# Coding Attention in PyTorch!!!

---- 

In this tutorial, we will code a class that is capable of all **3** types of **Attention** that we have studied, **Self-Attention**, **Masked Self-Attention**, and **Encoder-Decoder Attention**. We'll also code a few lines that will make **Multi-Headed Attention** work.

In this tutorial, you will...

- **[Code an Attention Class!!!](#attention)** This class will be able to perform **Self-Attention**, **Masked-Self Attention**, and **Encoder-Decoder Attention**.

- **[Calculate Encoder-Decoder Attention Values!!!](#calculate)** We'll then use the class that we created, Attention, to calculate **Encoder-Decoder Attention** values for some sample data.
 
- **[Code Multi-Head Attention!!!](#multi)** We'll code **Multi-Head Attention**.

- **[Calculate Mult-Head Attention!!!!](#calcMulti)** Lastly, we calculate **Multi-Head Attention** values for some sample data.


## Import the modules that will do all the work

In [1]:
import torch ## torch let's us create tensors and also provides helper functions
import torch.nn as nn ## torch.nn gives us nn.module() and nn.Linear()
import torch.nn.functional as F ## This gives us the softmax()

## Code Attention
<a id="attention"></a>

In [2]:
class Attention(nn.Module):
    def __init__(self, d_model=2, row_dim=0, col_dim=1):
        ## d_model = the number of embedding values per token.
        super().__init__()

        ## Initialize the Weights (W) that we'll use to create the
        ## query (q), key (k) and value (v) for each token
        self.W_q = nn.Linear(in_features=d_model, out_features=d_model, bias=False)
        self.W_k = nn.Linear(in_features=d_model, out_features=d_model, bias=False)
        self.W_v = nn.Linear(in_features=d_model, out_features=d_model, bias=False)

        self.row_dim = row_dim
        self.col_dim = col_dim
    
    ## The only change from SelfAttention and attention is that
    ## now we expect 3 sets of encodings to be passed in...
    def forward(self, encodings_for_q, encodings_for_k, encodings_for_v, mask=None):
        ## ...and we pass those sets of encodings to the various weight matrices.
        q = self.W_q(encodings_for_q)
        k = self.W_k(encodings_for_k)
        v = self.W_v(encodings_for_v)

        ## Compute similarity scores: (q * k^T)
        sims = torch.matmul(q, k.transpose(dim0=self.row_dim, dim1=self.col_dim))

        ## Scale the similarities by dividing by sqrt(k.col_dim)
        scaled_sims = sims / torch.tensor(k.size(self.col_dim) ** 0.5)

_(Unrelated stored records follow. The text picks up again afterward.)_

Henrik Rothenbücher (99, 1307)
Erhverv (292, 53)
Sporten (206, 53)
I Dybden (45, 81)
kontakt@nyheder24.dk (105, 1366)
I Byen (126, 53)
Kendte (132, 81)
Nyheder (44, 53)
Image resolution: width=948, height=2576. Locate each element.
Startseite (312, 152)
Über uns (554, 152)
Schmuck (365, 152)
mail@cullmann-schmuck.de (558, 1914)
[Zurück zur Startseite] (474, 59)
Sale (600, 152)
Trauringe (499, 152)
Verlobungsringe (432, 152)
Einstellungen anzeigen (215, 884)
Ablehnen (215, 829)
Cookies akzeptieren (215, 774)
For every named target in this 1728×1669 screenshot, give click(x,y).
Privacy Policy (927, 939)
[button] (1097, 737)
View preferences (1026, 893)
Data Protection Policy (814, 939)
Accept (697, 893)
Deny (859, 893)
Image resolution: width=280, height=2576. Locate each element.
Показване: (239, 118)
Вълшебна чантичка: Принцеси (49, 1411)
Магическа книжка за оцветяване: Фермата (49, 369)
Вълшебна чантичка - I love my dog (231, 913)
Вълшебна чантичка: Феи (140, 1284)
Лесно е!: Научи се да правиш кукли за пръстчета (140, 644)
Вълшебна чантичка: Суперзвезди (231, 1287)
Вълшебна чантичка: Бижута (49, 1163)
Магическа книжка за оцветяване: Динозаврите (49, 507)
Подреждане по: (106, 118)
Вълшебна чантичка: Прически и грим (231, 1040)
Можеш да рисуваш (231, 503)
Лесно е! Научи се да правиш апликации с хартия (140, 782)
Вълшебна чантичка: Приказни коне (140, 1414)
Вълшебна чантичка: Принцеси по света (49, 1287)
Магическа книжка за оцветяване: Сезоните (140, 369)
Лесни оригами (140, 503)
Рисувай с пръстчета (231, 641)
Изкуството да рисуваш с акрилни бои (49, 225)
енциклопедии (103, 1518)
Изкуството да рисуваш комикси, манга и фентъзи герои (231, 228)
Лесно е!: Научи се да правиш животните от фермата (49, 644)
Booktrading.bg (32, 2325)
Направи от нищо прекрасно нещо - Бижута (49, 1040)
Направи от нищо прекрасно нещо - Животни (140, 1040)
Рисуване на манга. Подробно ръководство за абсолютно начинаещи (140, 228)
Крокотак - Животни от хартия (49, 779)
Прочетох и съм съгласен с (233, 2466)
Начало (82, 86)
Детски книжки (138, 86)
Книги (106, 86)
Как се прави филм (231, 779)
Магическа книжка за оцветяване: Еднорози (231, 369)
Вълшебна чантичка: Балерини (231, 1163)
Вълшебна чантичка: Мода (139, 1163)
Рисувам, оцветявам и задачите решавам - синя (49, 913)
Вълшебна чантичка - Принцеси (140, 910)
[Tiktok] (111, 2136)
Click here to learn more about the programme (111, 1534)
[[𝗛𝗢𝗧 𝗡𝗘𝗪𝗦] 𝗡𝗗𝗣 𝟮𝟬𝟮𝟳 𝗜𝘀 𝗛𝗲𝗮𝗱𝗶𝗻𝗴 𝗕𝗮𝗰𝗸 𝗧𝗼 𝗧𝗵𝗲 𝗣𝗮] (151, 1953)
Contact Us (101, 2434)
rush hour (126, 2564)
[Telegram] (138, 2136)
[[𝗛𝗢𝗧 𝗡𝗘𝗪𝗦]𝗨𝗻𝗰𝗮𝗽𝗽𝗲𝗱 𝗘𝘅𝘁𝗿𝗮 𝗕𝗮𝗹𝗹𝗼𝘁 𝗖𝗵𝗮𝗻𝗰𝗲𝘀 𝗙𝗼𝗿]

        if mask is not None:
            ## Here we are masking out things we don't want to pay attention to
            ##
            ## We replace values we wanted masked out
            ## with a very small negative number so that the SoftMax() function
            ## will give all masked elements an output value (or "probability") of 0.
            scaled_sims = scaled_sims.masked_fill(mask=mask, value=-1e9)
        
        ## Apply softmax to determine what percent of each tokens' value to
        ## use in the final attention values.
        attention_percents = F.softmax(scaled_sims, dim=self.col_dim)

        ## Scale the values by their associated percentages and add them up.
        attention_scores = torch.matmul(attention_percents, v)

        return attention_scores

## Calculate Encoder-Decoder Attention
<a id="calculate"></a>

In [3]:
## create matrices of token encodings...
encodings_for_q = torch.tensor([[1.16, 0.23],
                                [0.57, 1.36],
                                [4.41, -2.16]])

encodings_for_k = torch.tensor([[1.16, 0.23],
                                [0.57, 1.36],
                                [4.41, -2.16]])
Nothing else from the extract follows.